行一覧:
=-=-=
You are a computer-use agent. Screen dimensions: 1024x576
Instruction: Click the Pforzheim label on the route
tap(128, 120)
=-=-=
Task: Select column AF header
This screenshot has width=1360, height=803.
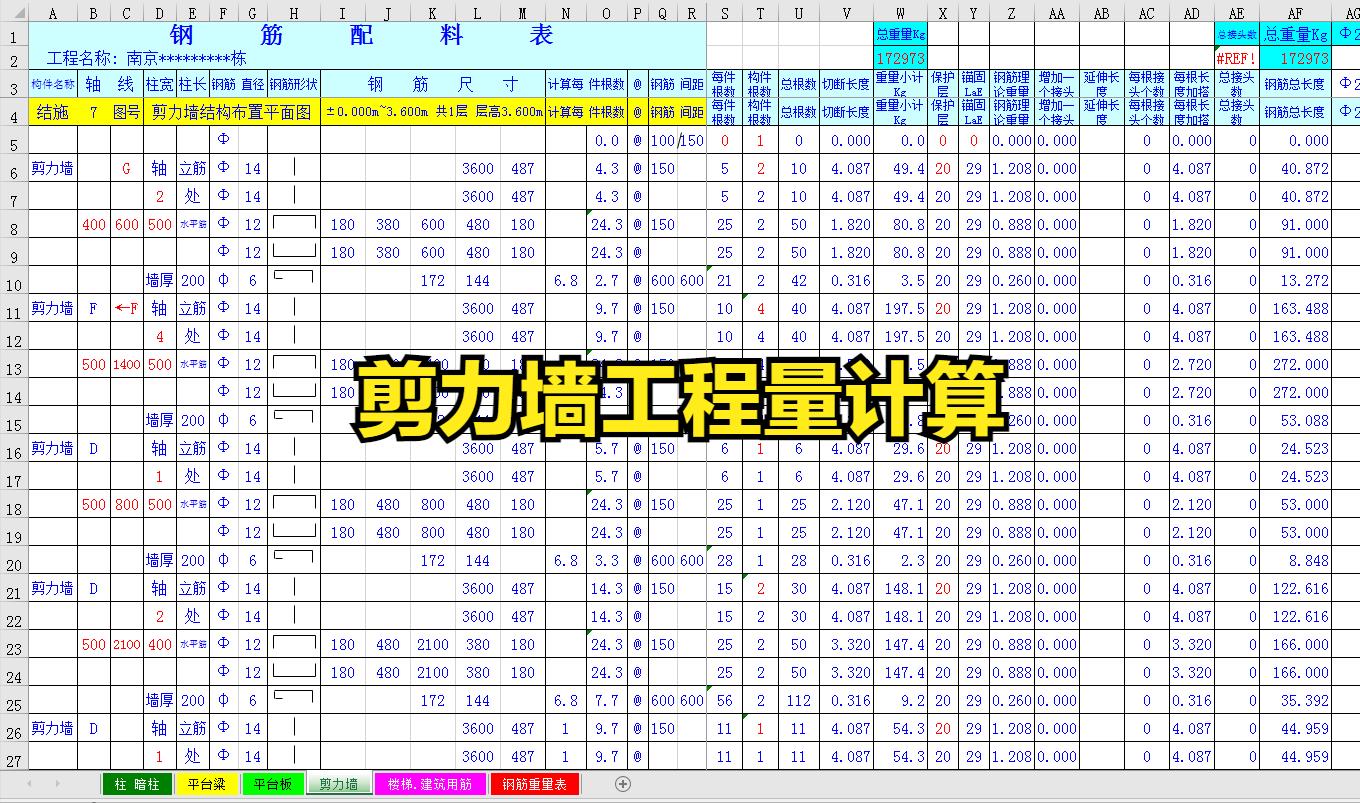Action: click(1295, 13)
=-=-=
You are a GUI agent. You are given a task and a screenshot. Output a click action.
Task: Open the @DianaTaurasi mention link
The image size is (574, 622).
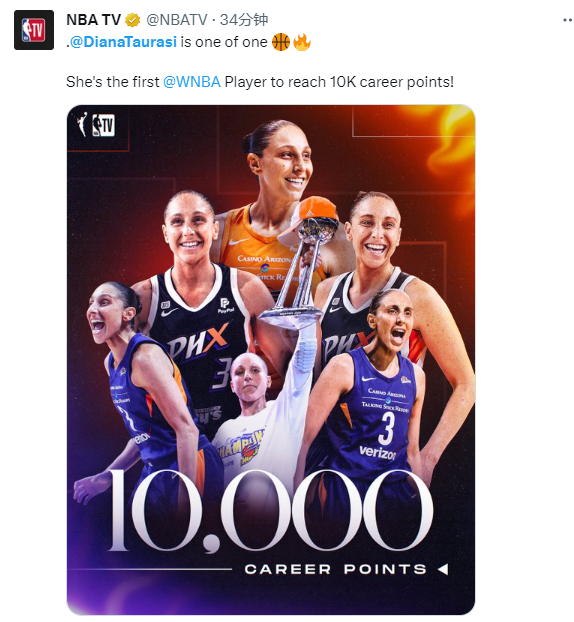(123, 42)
=-=-=
課題: 「You are a computer-use」を含む行から「tap(128, 120)」を含む行までのすべてを、両端の行も含めて番号付きリストとして書き出しなさい。空行は除くこと。

正答:
1. You are a computer-use agent. Screen dimensions: 1024x576
2. Instruction: Click the Pforzheim label on the route
3. tap(128, 120)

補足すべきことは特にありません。